The report, released today by the nonprofit Chesapeake Bay Foundation, pointed out that the threat of infection from pollutants that wash into the bay from onshore is great enough that health authorities recommend not swimming until 48 hours after a significant rain.

You know that old myth about how you can put a frog in water and slowly turn up the heat and the frog won't notice until it's boiling? That's us when it comes to the Bay. We've been sitting here, not noticing the minor changes as the Bay slowly degrades. Now we can't even swim in our own Bay after a heavy rainfall.

It's happened gradually enough that what should be a shocking change is received not with outrage but with resignation.

Friday, July 3, 2009

Wait, Who Are The Elitists Again?

The Green Miles is in Providence for the Fourth of July. I just heard Dick Armey's FreedomWorks organization is holding another round of teabagging this weekend.

The closest event? Nantucket. Nothing in Rhode Island or southeastern Massachusetts at all. To see the protest, I'd have to take a ferry to some of the most exclusive vacation property in the United States.

If there's a teabagging event near you, I definitely encourage you to make a "climate action now" sign and stage your own counter-protest. If you do, email me pictures!

New EDF Ad: "Thank You, Tom Perriello"

From the Environmental Defense Fund:

And as Blue Virginia reports, a Roanoke television station has refused to air a false National Republican Campaign Committee attack ad on Perriello.

Thursday, July 2, 2009

The GOP's Selective Scientific Outrage

Let's review.

When former oil industry lobbyists in George W. Bush's White House rewrote scientific reports to downplay concerns about global warming and manufacture false doubts and controversy, Republicans stayed absolutely silent.

Now that the EPA is "ignoring a scientific study by a non-scientist that it never commissioned and which hasn't been published in any scientific journal," Republicans are claiming it's one of the biggest political scandals in American history.

You know, it's too bad Republicans have stood up against science on evolution, stem cells, Terri Schiavo, and climate change (just to name a few).

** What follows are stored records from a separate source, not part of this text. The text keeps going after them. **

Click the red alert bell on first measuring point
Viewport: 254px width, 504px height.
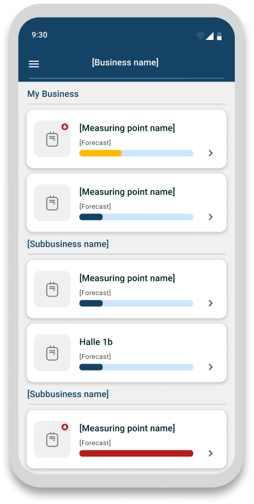[65, 127]
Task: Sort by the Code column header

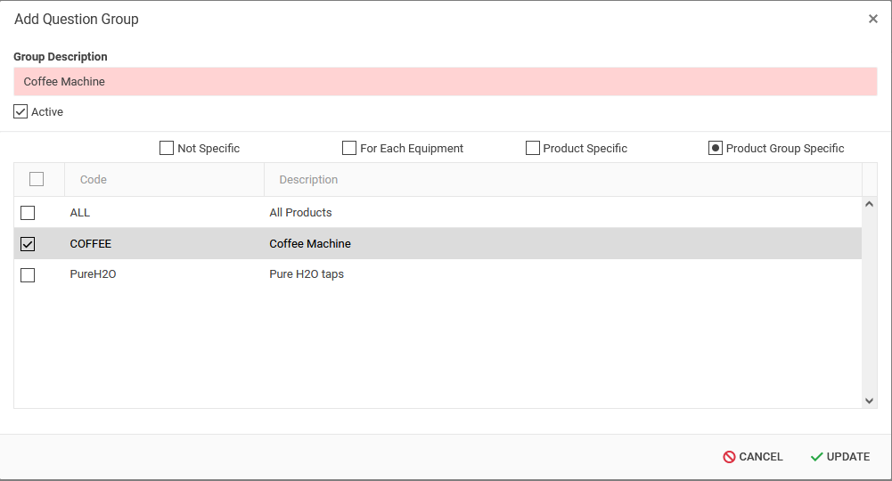Action: [94, 180]

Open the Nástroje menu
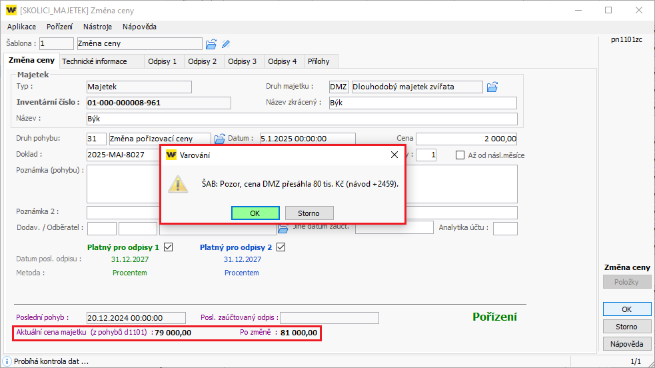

Otherwise, their outrage might carry a shred of credibility.

But who needs credibility? That doesn't matter to the mainstream media. They have no choice but to uncritically report everything Republicans say. I mean, that's what journalism is all about, right?

Quick Cute Clip to Brighten Your Thursday

To pay the bills between blog posts, The Green Miles works at the National Wildlife Federation. NWF's Reston office sits next to Lake Fairfax Park, so we get everything from deer to groundhogs to snakes in our backyard. During these hot summer months, every once in a while an all-staff email will go out saying, "There are turtles keeping cool in the shade under cars in the parking lot, check under your car before you go home!"